Cloud Gate, the large bean-shaped mirror installed in Chicago in 2006, whose maquette is on display at Palazzo Manfrin, has had a rather turbulent public life. In 2018, Kapoor won a lawsuit against the NRA for the unauthorized use of its image in a propaganda video. In November 2025, Border Patrol agents photographed themselves in front of the sculpture after a series of raids in the Latino neighborhood of Little Village: Kapoor compared them to the Nazi SS and is considering another lawsuit. Meanwhile, groups have appeared on Reddit convinced that the sculpture’s reflective surface was being used by the Secret Service to monitor visitors to the park, or that someone is locked inside it.
The Bean — conceived as the collective mirror of a metropolis — has become, despite itself, a political battlefield. And it is only the most emblematic case.

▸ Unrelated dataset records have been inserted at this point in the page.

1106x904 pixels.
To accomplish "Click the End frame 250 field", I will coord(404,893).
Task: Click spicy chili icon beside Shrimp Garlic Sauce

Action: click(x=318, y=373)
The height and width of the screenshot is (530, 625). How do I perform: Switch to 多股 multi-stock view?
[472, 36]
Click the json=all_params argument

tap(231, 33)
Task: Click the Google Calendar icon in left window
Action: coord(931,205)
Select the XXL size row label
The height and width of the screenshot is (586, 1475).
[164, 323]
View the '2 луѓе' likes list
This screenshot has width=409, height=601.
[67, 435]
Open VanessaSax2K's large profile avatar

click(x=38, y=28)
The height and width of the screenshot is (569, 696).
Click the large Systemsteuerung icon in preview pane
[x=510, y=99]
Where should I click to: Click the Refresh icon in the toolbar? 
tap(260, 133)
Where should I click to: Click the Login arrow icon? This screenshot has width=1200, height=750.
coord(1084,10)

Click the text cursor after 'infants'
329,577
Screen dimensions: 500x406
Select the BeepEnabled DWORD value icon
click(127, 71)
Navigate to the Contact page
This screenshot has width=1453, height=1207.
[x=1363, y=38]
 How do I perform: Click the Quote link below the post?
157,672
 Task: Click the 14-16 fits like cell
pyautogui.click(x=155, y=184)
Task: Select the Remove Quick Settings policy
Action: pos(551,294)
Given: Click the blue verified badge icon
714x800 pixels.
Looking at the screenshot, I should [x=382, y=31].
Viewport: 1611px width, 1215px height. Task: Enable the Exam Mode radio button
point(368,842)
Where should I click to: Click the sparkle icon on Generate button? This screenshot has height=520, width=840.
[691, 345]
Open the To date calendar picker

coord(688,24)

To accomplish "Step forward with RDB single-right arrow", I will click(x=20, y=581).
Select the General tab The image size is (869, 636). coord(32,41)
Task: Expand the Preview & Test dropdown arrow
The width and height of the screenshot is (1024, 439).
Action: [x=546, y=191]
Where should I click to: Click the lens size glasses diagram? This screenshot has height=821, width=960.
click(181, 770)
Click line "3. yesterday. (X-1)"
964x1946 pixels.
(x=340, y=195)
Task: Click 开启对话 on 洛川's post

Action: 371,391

Something similar happened with Vantablack. In 2016, Kapoor acquired the exclusive rights to the artistic use of a military-derived nanotechnology that absorbs 99.96 percent of light, making any surface visually flat, depthless, almost nonexistent. The move provoked a response from the British artist Stuart Semple, who in turn created and put on sale the brightest pink ever produced, with the explicit condition that it could be purchased by anyone except Anish Kapoor.